Saving Disk Space on your Linux Server with Squashfs
We have been running our browsable code repository code.woboq.org for quite a while now. Adding more and more projects, at some point we noticed that we were getting low on disk space. In this blog post, we explain how we saved huge amount of disk space holding our static HTML files.
First some background on how we do things on the server: The subdirectories (like /linux) are mounted file system images (loop mount). This allows easy upload from a powerful machine where we generate the HTML, and reference files for the code browser. There is a huge amount of small files so using a file system image makes uploading easier and also allows us to update code.woboq.org in a more transactional way: You can just remount the image!
To improve our (lack of) disk space situation, we thought about how we could use compression. The current uncompressed size of code.woboq.org was about 25 GB on an ext4 file system images. A natural idea would be to switch to Btrfs images (which can do compression). However our kernel does not support Btrfs.
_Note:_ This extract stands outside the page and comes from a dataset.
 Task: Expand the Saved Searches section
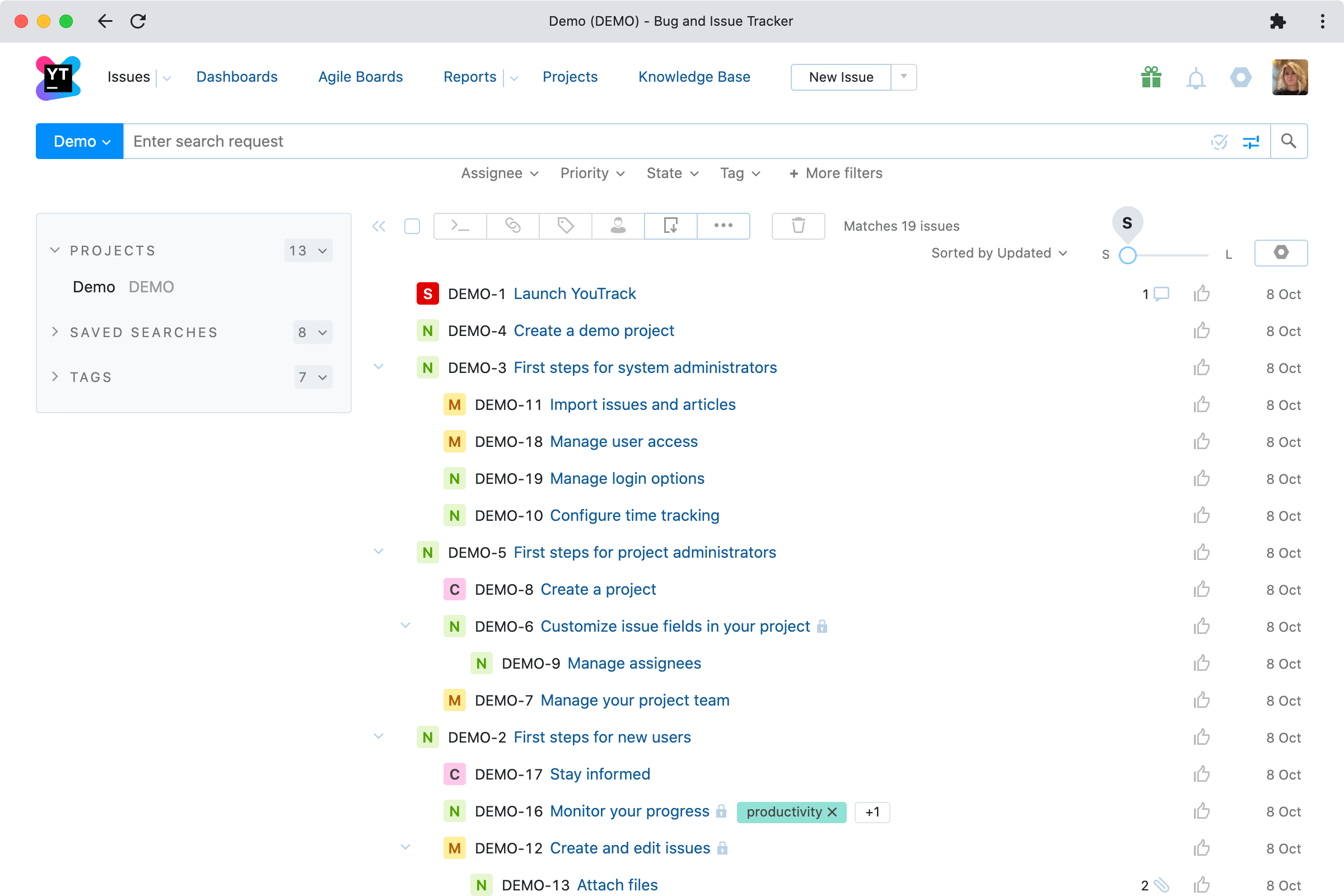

Next idea was to use the power of FUSE, the file system in user space. Our kernel supports FUSE, so we didn't have to do a recompile and reboot in this case.
We looked at fuse-zip first, a way to mount ZIP archives as a directory. However, we found out after some time that the fuse-zip version in our Linux distro does not support ZIP64 yet. This means the huge (in terms of inode count) directories that the code browser generator can create were not supported.
So if we would have needed to compile fuse-zip ourselves (in a more current version) anyway, we thought: Maybe there is an even better way than mounting a ZIP archive. After all it was never the intention of the ZIP format to have people use it as a file system.
Turns out there is a better way! We remembered that a lot of embedded devices and Linux Live CDs also need to save space. They often use Squashfs for that. So that's what we decided to use too. Our kernel does not support Squashfs so we are using the FUSE module squashfuse and so far are quite happy with it.
Generating the image (on local machine) is as simple as:
mksquashfs qt5/ qt5.img
Then we just have to upload it to the server and mount it as
squashfuse -o allow_other qt5.img ~/public_html/qt5
A size comparison of the /qt5 tree:
|Original ext4 image||~5 GB||█████████████████████████|
|ZIP file||~470 MB||██|
|Squashfs image||~280 MB||█|
Yes, that is a factor 18x compression for Squashfs!
Regarding the performance, we have not found any drawbacks yet. Possibly Squashfs is even faster since less data needs to be read from the slow hard drive, making the slowdown that the decompression must cause irrelevant.
If you want to look at the implementation of the squashfs linux driver, you can browse it in our code browser.